-- Stored items --
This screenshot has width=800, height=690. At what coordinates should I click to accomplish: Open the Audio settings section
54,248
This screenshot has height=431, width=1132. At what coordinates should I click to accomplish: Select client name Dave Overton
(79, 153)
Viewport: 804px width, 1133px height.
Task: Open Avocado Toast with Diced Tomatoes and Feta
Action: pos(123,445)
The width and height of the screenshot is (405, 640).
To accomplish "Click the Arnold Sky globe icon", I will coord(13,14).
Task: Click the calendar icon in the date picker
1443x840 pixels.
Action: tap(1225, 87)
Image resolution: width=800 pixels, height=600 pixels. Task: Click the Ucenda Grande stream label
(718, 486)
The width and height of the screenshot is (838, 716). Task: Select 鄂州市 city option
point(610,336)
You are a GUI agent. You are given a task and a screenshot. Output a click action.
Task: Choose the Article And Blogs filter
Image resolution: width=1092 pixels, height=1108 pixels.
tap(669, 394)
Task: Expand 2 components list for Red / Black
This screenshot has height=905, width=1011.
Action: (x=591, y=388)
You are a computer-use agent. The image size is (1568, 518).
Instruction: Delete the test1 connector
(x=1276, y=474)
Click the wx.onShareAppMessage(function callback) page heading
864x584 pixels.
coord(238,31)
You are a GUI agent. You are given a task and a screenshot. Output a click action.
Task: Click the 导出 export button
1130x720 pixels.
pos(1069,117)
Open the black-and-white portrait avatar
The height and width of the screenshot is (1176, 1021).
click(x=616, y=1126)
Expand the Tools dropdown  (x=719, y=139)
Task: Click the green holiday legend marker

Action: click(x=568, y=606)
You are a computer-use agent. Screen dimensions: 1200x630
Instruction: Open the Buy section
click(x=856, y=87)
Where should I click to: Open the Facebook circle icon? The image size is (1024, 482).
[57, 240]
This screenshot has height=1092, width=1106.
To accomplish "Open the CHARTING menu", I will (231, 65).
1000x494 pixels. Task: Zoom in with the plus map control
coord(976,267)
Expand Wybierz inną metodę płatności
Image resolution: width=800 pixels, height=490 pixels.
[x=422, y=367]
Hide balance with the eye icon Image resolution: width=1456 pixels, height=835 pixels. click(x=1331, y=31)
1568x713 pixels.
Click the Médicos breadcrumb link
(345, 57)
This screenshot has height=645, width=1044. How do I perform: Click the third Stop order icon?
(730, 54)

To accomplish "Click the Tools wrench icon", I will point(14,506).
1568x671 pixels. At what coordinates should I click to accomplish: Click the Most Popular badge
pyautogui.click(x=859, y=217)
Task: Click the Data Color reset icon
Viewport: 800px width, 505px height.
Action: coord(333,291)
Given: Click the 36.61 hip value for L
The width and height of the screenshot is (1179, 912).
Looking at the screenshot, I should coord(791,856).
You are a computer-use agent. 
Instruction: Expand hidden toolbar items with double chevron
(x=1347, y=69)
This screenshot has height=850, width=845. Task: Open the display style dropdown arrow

-- WHAT THE EXERCISE ASKS --
Where does the string "computer" appear in the records above? Show every line that holds it.

-- RESULT --
You are a computer-use agent. The image size is (1568, 518).
You are a computer-use agent. Screen dimensions: 1200x630
You are a computer-use agent. 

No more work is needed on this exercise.